Estava na “Sala de Reuniões” da Delegacia-Geral quando chegou Osnelito para sua visita matinal. Chegou de mansinho:

  • Bom dia “Sôôô!!!” (Osnelito)
  • Salve “Sô!”
  • Encontrei o Trilha ali embaixo e ele me perguntou como estavam as coisas e eu disse que não estavam nada bem.
  • Quando que tu encontraste ele?
  • Antes, estava vindo para cá.
  • E daí?
  • Eu disse a ele que não estava bem porque nesse último concurso colocaram todo mundo, só eu que não entrei e que a Lúcia é que foi a grande culpada disso.
  • Tu disseste isso para ele? E o que ele disse?
  • Ele concordou, disse que era verdade. Olha Felipe, eu fui à reunião lá do PMDB...
  • Estais falando dessa última reunião do colegiado com o Paulo Afonso?
  • É, essa que convocaram todos os comissionados e falando lá com algumas pessoas sobre esse concurso eles me perguntaram se era verdade que foi frio, pois  era o que se comentava em todos os lugares. Eu confirmei que era tudo frio, uma maracutaia. Eu disse que eles colocaram quem eles quiseram, uma vergonha, essa cambada de filhas da puta, quero que vão tudo para a puta que pariu.
  • Pois é Lito, mas mudando de assunto, eu estava pensando em reunir o nosso antigo pessoal da diretoria da FECAPOC, já faz cerca de onze anos que assumimos a presidência da entidade, foi em agosto de 1987 e é hora de nós pelo menos nos encontrarmos uma vez por ano, procurar manter vivo o nosso trabalho que foi muito marcante na vida de nossa instituição, além de termos criado a entidade, estruturamos, defendemos tantas ideias e lutamos para criar as associações regionais. Foram tantos projetos e isso não pode ficar esquecido, não podemos deixar que seja  esquecido.
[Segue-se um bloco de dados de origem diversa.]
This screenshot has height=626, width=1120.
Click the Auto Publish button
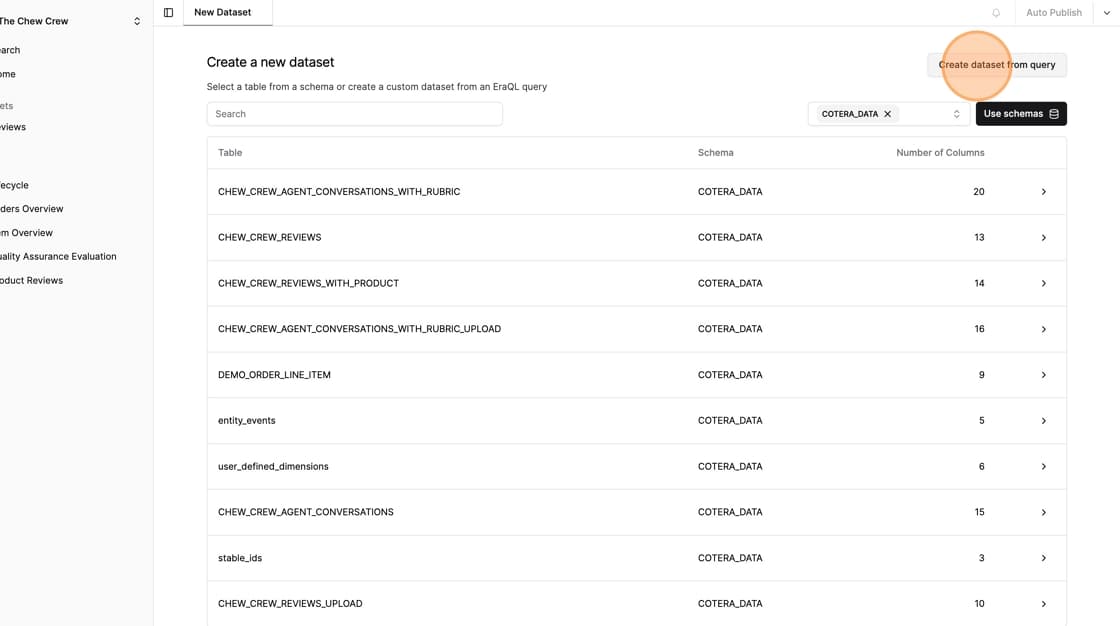1053,13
Podes ter certeza que o Batista, o Ademir Figueiredo não vão ter interesse em resgatar a nossa história.
  • Batista, Figueiredo?
  • É, isso, certamente que para esse pessoal o que nós fizemos não tem muito valor, eles estão noutra época e nós somos o passado. Você vê, até outro dia o Braga esteve aqui falando comigo e reconheceu isso, que nós temos história na Polícia.
  • Olha, se eu fosse tu não confiava muito nesse Braga, ele é um f., c., i.,  tu tomas cuidado com ele.
  • Não Lito!
  • Pensas que eu não conheço ele, desde a época que assumiu aqui o cargo de Diretor de Polícia do Litoral que eu manjo ele, é um s., eu o conheço muito bem, tu pensas que ele é teu amigo? Na época em que fui reprovado no concurso para Delegado ele me procurou e disse que eu não passei porque “era amigo do Felipe”, então tu achas que dá para confiar numa pessoa assim? Eu até entendo que se deva tratar bem esse pessoal para manter um bom relacionamento, eu sei que tu és educado com todo mundo, mas outra coisa é confiar.
  • Mas Lito, eu acho que a gente tem que confiar nas pessoas, eu já pelo meu estilo sou reservado.
  • Mas esse pessoal aí na Secretaria fica indignado contigo, eles ficam assim porque queriam te ver na pior, na merda, não conseguem.
  • Lito, eu acho que não é isso e de qualquer maneira eu sou uma pessoa que por onde passei sempre saí com as mãos limpas.
  • Exatamente, é por isso mesmo, eles têm inveja de ti, sabem da tua capacidade e não podem fazer nada.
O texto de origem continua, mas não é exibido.